5. En deuxième lieu, en revanche, il ressort des pièces du dossier soumis au juge du fond que le numéro de la lettre recommandée qui figure sur l'avis de paiement de l'amende forfaitaire majorée correspondant à l'infraction du 24 mai 2021 est identique à celui qui est mentionné sur l'avis de réception postal produit par le ministre et qu'une date de vaine présentation, postérieure de deux jours à celle de l'envoi de l'avis de paiement, est en outre inscrite sur cet avis de réception. Dans ces conditions et alors même que le nom et l'adresse du destinataire ont été occultés par l'apposition du document autocollant mentionnant le motif de non-distribution, le tribunal administratif a dénaturé les pièces du dossier qui lui était soumis en estimant que le ministre ne justifiait pas de la régularité des opérations de présentation à l'adresse du destinataire. Le ministre de l'intérieur et des outre-mer est, par suite, fondé à demander l'annulation des articles 1er et 2 du jugement qu'il attaque en tant qu'ils concernent la décision de retrait d'un point consécutive à l'infraction commise par M. B... le 24 mai 2021.

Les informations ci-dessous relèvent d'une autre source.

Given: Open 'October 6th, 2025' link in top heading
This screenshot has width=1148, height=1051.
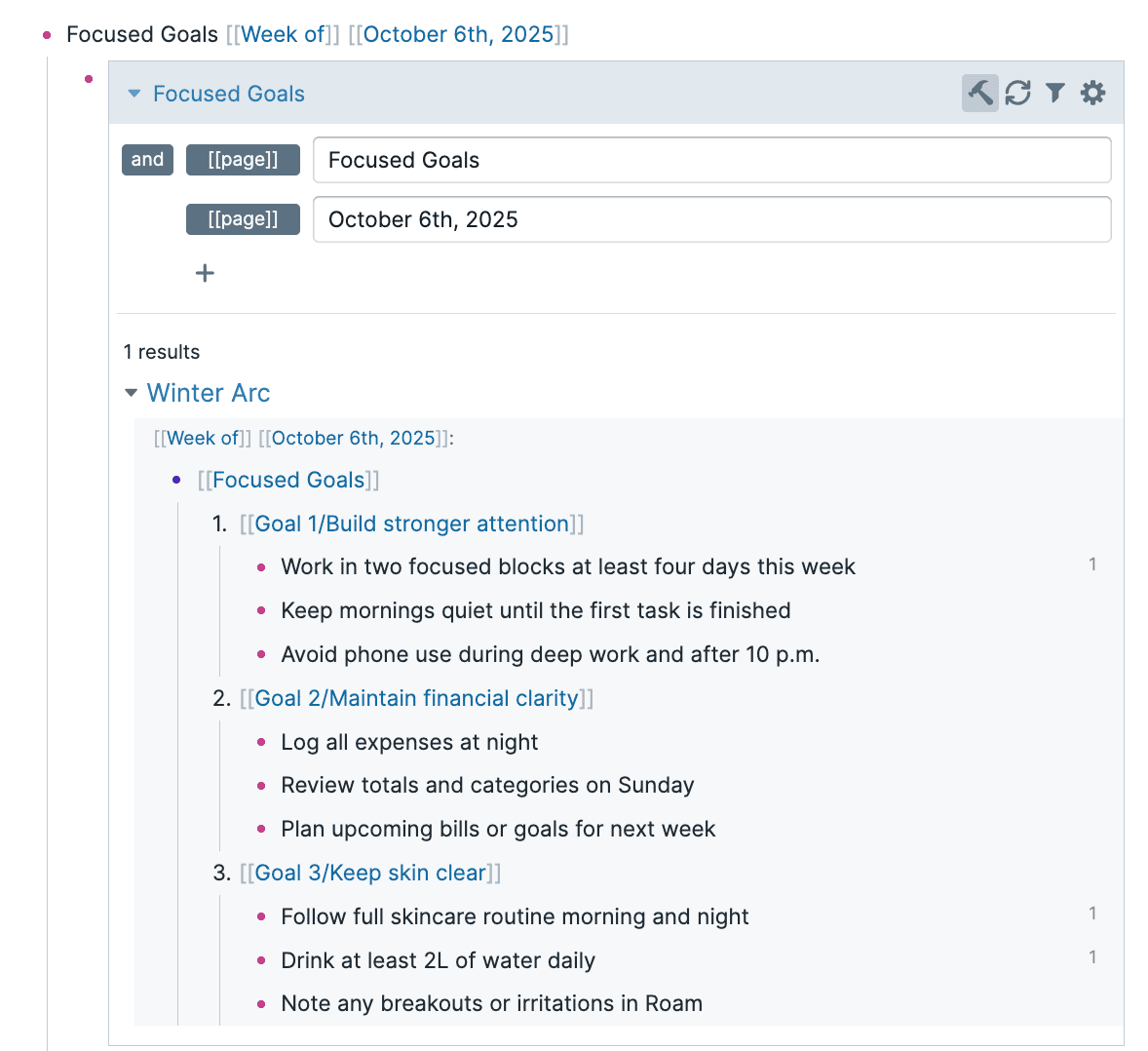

6. Il ressort enfin des mentions du relevé d'informations intégral relatif au permis de conduire de M. B... produit par le ministre de l'intérieur et des outre-mer devant le tribunal administratif qu'à la date du 10 février 2022, le solde du capital de points affecté au permis de conduire de l'intéressé était égal à zéro. Il résulte de ce qui est dit au point 5 qu'un point avait été illégalement retiré de ce capital de points. Dans ces conditions, le ministre de l'intérieur n'est pas fondé à demander l'annulation du jugement qu'il attaque en tant qu'il annule la décision référencée " 48 SI " et qu'il lui enjoint de restituer son permis de conduire à l'intéressé affecté d'un point.

7. Il y a lieu, dans les circonstances de l'espèce, de faire application de l'article L. 821-2 du code de justice administrative et de régler l'affaire au fond dans la mesure de l'annulation prononcée.

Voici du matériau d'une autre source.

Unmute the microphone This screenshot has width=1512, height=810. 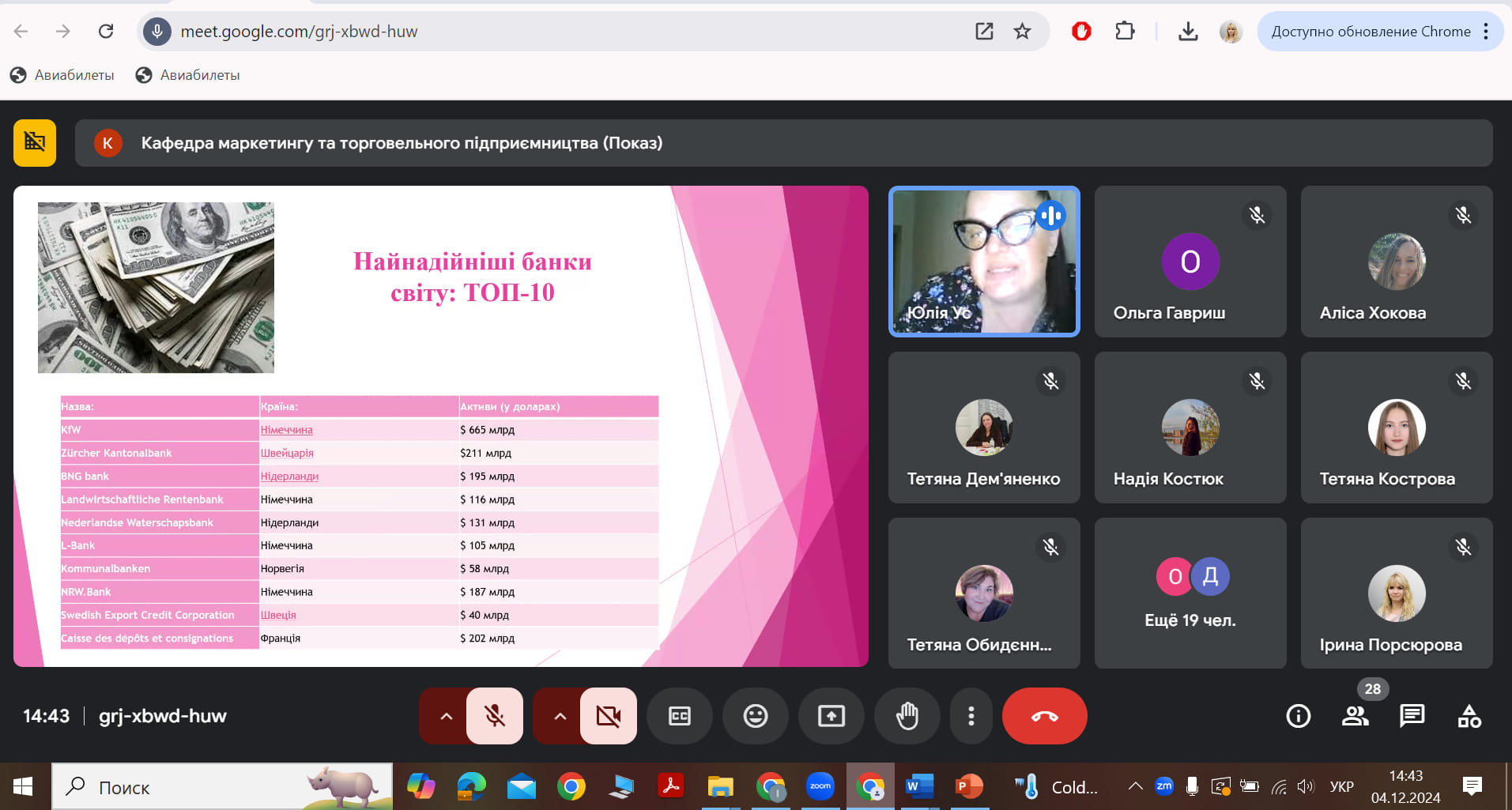[495, 716]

8. La délivrance, préalablement au règlement de l'amende, de l'information prévue par les articles L. 223-3 et R. 223-3 du code de la route constitue une condition de la légalité des décisions de retrait de points. En vertu de l'article A. 37-28 du code de procédure pénale, le formulaire d'avis d'amende forfaitaire majorée utilisé par l'administration est revêtu des mentions qui permettent au contrevenant de comprendre qu'en l'absence de contestation de l'amende, il sera procédé au retrait de points et qui portent à sa connaissance l'ensemble des informations requises par les articles L. 223-3 et R. 223-3 du code de la route.

9. Ainsi qu'il est dit au point 5, il ressort des pièces du dossier que l'avis de paiement de l'amende forfaitaire majorée faisant suite à l'infraction commise par M. B... le 24 mai 2021, constatée par radar automatique, doit être regardé comme ayant été régulièrement notifié à l'intéressé le 23 octobre 2021. M. B... n'est, par suite, pas fondé à soutenir qu'il n'aurait pas reçu, à l'occasion de cette infraction, l'information préalable prévue par les articles L. 223-3 et R. 223-3 du code de la route.

10. Les conclusions de M. B... tendant à l'annulation de la décision de retrait d'un point du capital de points de son permis de conduire consécutive à l'infraction qu'il a commise le 24 mai 2021 doivent dès lors être rejetées, ainsi que, par suite, ses conclusions aux fins d'injonction.

D E C I D E :

--------------

Article 1er : Les articles 1er et 2 du jugement du tribunal administratif de Toulouse du 4 juillet 2024 sont annulés en tant qu'ils concernent la décision de retrait d'un point du capital de points affecté au permis de conduire de M. B... à la suite de l'infraction qu'il a commise le 24 mai 2021.

Article 2 : Le surplus des conclusions du pourvoi du ministre de l'intérieur et des outre-mer est rejeté.

Article 3 : Les conclusions présentées par M. B... devant le tribunal administratif de Toulouse tendant à l'annulation de la décision de retrait d'un point du capital de points affecté à son permis de conduire à la suite de l'infraction qu'il a commise le 24 mai 2021, ainsi que ses conclusions aux fins d'injonction, sont rejetées.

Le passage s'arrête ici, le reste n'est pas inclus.